The Pinkneys will do most anything to marry the girls and secure a dowry, and the Colonel doesn't appear too particular about potential husbands for his daughters; and while the girls vie for the affections of Brett, the mad-cap goings-on build to convoluted discoveries, sexual innuendo, red-herrings galore, and lots of circumstantial evidence -- as they say, "the plot thickens" in unabashed melodramatic manner.

Audiences are tickled by the intentionally unsubtle references to Gone With the Wind and the tongue-in-cheek performances by the ensemble cast who occasionally ad lib their remarks directly to audience members.

The entire play -- with strategic breaks for a three-course dinner -- takes only 90 minutes, but needs a faster pace and commitment to broader characterizations in order to make the most of the play's comic possibilities. But, on a cold winter's weekend, Frankly Scarlett, You're Dead warms us up with laughter and good-humored fun.

Thursday, January 16, 2014

ASF Interns: "Goodnight Moon: the Musical"

This season's Alabama Shakespeare Festival Intern Company are captivating audiences both young and old in their rendering of Goodnight Moon: the Musical directed by Nancy Rominger.

That Margaret Wise Brown's popular 1947 story -- all 130 words of it -- could be transformed into a two-act seventy-five minute musical by Chad Henry is remarkable, and while the text struggles to develop a plot out of Brown's simple evocation of childhood bedtime rituals, ASF's Octagon Theatre captures the charm of the book and Clement Hurd's illustrations in such vivid detail that one child exclaimed on entering the theatre: "It's so realistic!"

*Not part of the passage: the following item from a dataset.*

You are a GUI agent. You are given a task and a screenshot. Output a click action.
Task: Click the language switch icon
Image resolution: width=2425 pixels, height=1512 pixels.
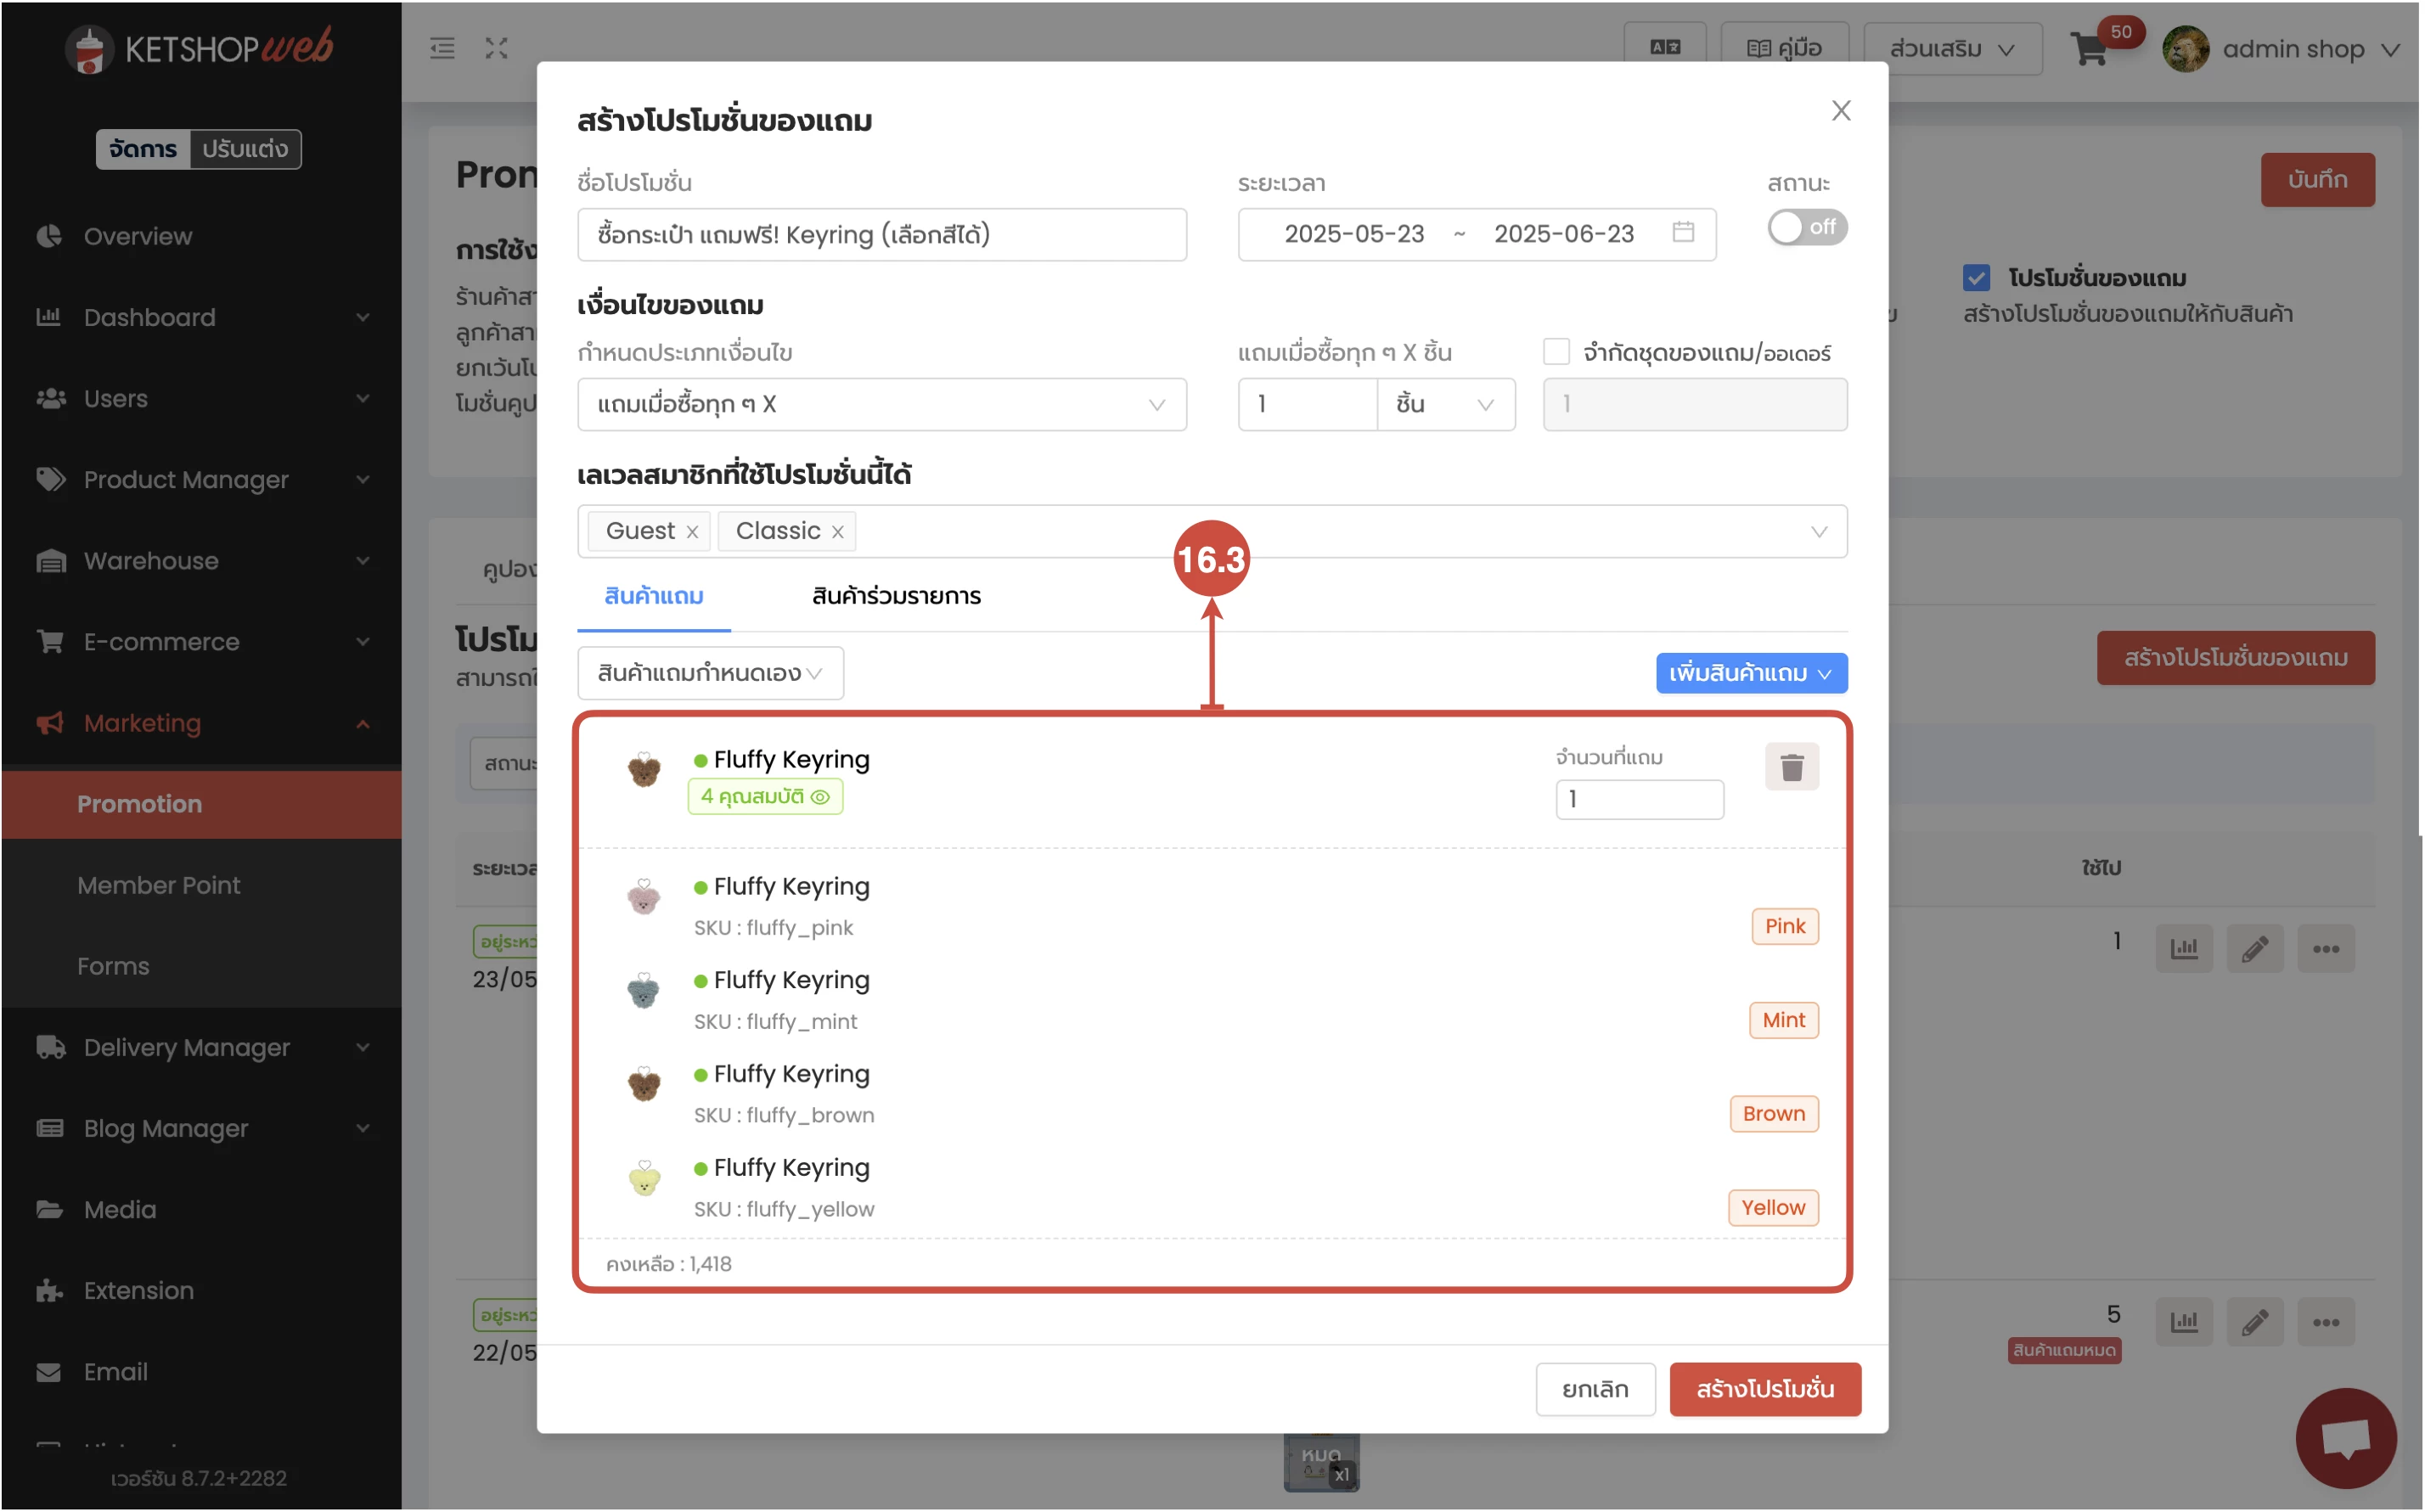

Scenic Designer Peter Hicks and Costume Designer Jennifer Ables have created stunning visual elements in bold colors and simple shapes that immediately and irrestistably pull us into the world of imagination and fantasy. Here we find the Three Bears and the Cow jumping over the moon in pictures that come to life through the imagination of Bunny [Joshua Marx] who resists bedtime with familiar ploys like asking for a drink of water and wanting his favorite stuffed animal toys in bed with him. Under the watchful eye of the Old Lady [Lea McKenna-Garcia], Bunny and his friend Mouse [Christian Castro] prolong their bedtime with continual questions and delay tactics.

The rest of the talented ensemble -- Morgan Auld, Rivka Borek, Brennan Gallagher, Christina King, and Daniel Solomon -- portray several roles each as well as acting as puppeteers for the numerous hand puppets and magical moving parts of the stage.

Although Mr. Hurd's score is unremarkable, and there were a number of pitch issues from the acting company, there are a few diverting musical numbers here: Act One's boogie-woogie ensemble with the Spoon, Dish, Cat, and Dog; Act Two's soft-show turn with the Tooth Fairy; and even the Moon's rendition of "What a Wonderful World".

Performances were uniformly engaging, and demonstrated the emerging talents of this young company. They clearly connected with even the youngest of the attendees, who slowly but surely became more involved in the story, the on-stage physical antics, and the messages of the play.

And there are some important lessons to be learned through the performance, in terms even the youngest audience members understand: "If at first you don't succeed, try and try again"; the value of friendship; a positive attitude enables almost anything. -- Children of all ages take note.